• [Consignes]:
1 - Dites si chacune de ces affirmations concorde avec l'article sur le harcèlement de rue ci-dessous : (a) la jeune femme agressée rue de Lappe a été frappée avec un couteau ; (b) StopHDR est un collectif qui lutte contre le harcèlement de rue ; (c) selon StopHDR, la drague se construit à deux. Répondez par oui ou par non et citez à l'identique les mots de l'article qui tranchent.
2 - Poursuivez l'article sur le harcèlement de rue à partir de sa dernière phrase.

• [Extrait choisi]:
********************
SOCIÉTÉ

Harceler n’est pas draguer

Bien que le harcèlement de rue soit aujourd’hui régulièrement mis en lumière par les médias, il reste un problème méconnu et souvent mal défini. Il est pourtant important d’en connaître les tenants et aboutissants afin de faire avancer les mentalités.

Drague ou harcèlement de rue ? C’est la question qui s’est posée suite à l’agression d’une jeune femme rue de Lappe, à Paris, en décembre dernier. A la sortie d’un bar, un « différent » éclate entre un groupe d’hommes et la victime. Celle-ci est frappée au visage avec un tournevis, elle décédera de ses blessures quelques jours plus tard. Repris par différents médias, les circonstances de ce fait divers ont été qualifiées de « drague qui tourne mal », un terme qui a provoqué l’indignation sur les réseaux sociaux. En effet, comment de la simple drague peut-elle déboucher sur une agression aussi violente ? Selon les membres de Stop Harcèlement de Rue (StopHDR) – un collectif visant à lutter contre ces comportements – un tel drame est de toute évidence le résultat d’un harcèlement de rue poussé à son extrême. Un traitement médiatique qui fait débat, donc, mais qui pose également une épineuse question : qu’est-ce-que le harcèlement de rue aujourd’hui ? Comment le reconnaître ?

Du sifflement à l’agression.

« Vous êtes charmante mademoiselle » et autres petites phrases intrusives ont longtemps été considérées comme le banal résultat d’une drague du quotidien. Pourtant leur caractère importunant est lui bien réel, même si il n’a pas toujours été considéré en tant que tel. « La drague se construit à deux, là où le harcèlement est la responsabilité d’un individu, ignorant volontairement l’absence de consentement de son interlocuteur. » Là est toute la différence d’après le communiqué de presse de StopHDR. Une frontière essentielle à définir, pour bien comprendre de quoi retourne le harcèlement de rue. Pour le collectif, ce phénomène relève des « comportements tenus dans l’espace public, consistant à interpeller des personnes – verbalement ou non – en leur adressant des messages insistants, menaçants ou (…) insultants en raison de leur sexe, genre ou orientation sexuelle ». Ces actes peuvent donner suite à des gestes ou atteintes physiques prenant, parfois, un caractère sexuel.
********************
• [Données fournies]:
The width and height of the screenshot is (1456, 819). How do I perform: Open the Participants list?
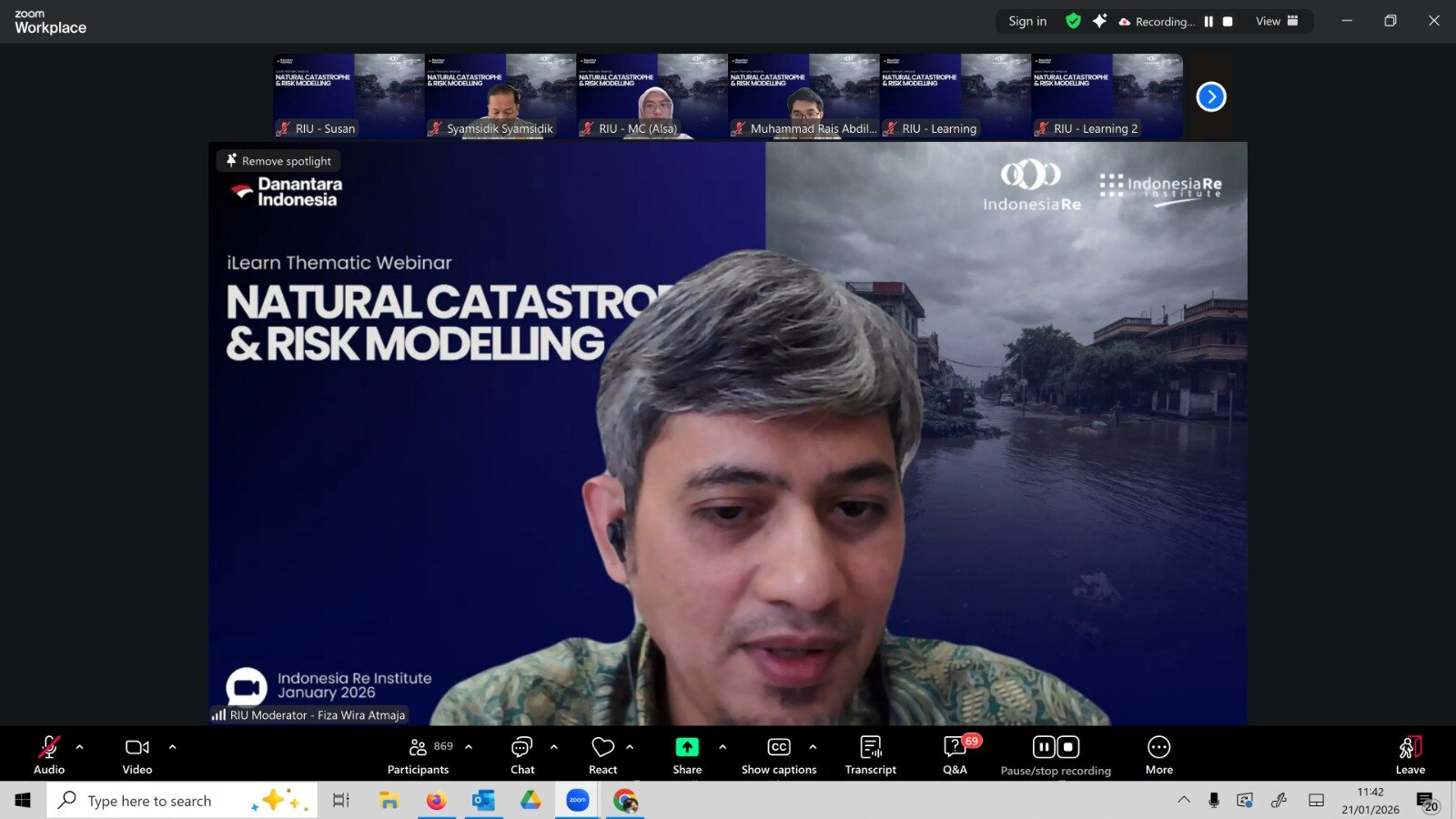coord(418,755)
********************
• [Réponses]:
1 -
(a) Non : « Celle-ci est frappée au visage avec un tournevis »
(b) Oui : « un collectif visant à lutter contre ces comportements »
(c) Oui : « La drague se construit à deux »

2 -
C’est d’ailleurs le point de vue d’Yves Raibaud, géographe et spécialiste de la place des femmes dans la ville (1). « Les étudiantes dont j’ai dirigé les recherches ont réalisé une typologie du harcèlement de rue par gravité des agressions, allant d’être suivie dans la rue, jusqu’au viol. » Une définition et une gradation de la violence qui n’est pas fixe et qui dépend grandement du « sentiment d’agression » de la victime. « Certaines femmes peuvent avoir été complètement terrorisées par des agressions que la police qualifierait de bénignes, au point de s’interdire définitivement la traversée de certains quartiers, voire de changer de domicile » précise Yves Raibaud. Il ajoute également à cela une dimension urbaine à laquelle le harcèlement de rue est intimement lié, se référant à certaines études menées par des chercheuses américaines. Celles-ci définissent par exemple le harcèlement comme un phénomène structurant la place des femmes dans la ville, leur assignant une place bien identifiée. Il participerait également à une certaine objectivation et infériorisation du corps féminin dans la vie publique.

Quand le harcèlement prive de liberté

Barbara, 18 ans, et Lexy, 29 ans, ont subi plusieurs fois le harcèlement de rue. Une scène, revenant dans le récit de leurs expériences revient particulièrement. Accostées, puis suivies par un homme en plein centre-ville, les deux jeunes femmes ont du repousser, voire semer leurs agresseurs, devant finalement faire appel à une tierce personne pour se mettre en sécurité. Les mots diffèrent mais les situations et le traumatisme en découlant restent similaires. Lorsqu’on leur pose la question de la définition du harcèlement de rue, le sentiment est le même : celui d’une crainte constante de l’agression. Pour Barbara, le harcèlement se distingue par son caractère répétitif, la privant ainsi d’une certaine liberté. « Le harcèlement de rue, c’est une incapacité à pouvoir me déplacer en dehors de chez moi, sans craindre d’être importunée et agressée par des hommes, juste parce que je suis une fille. En fait c’est une agression sexuelle permanente » décrit-t-elle. Lexy, elle, caractérise ces comportements comme un rapport de force entre hommes et femmes prenant place dans l’espace public, où la femme « part perdante » : « Si elle répond, il pense qu’il lui plaît ou qu’elle approuve ; si elle ne répond pas, il se sent insulté et peut devenir violent. »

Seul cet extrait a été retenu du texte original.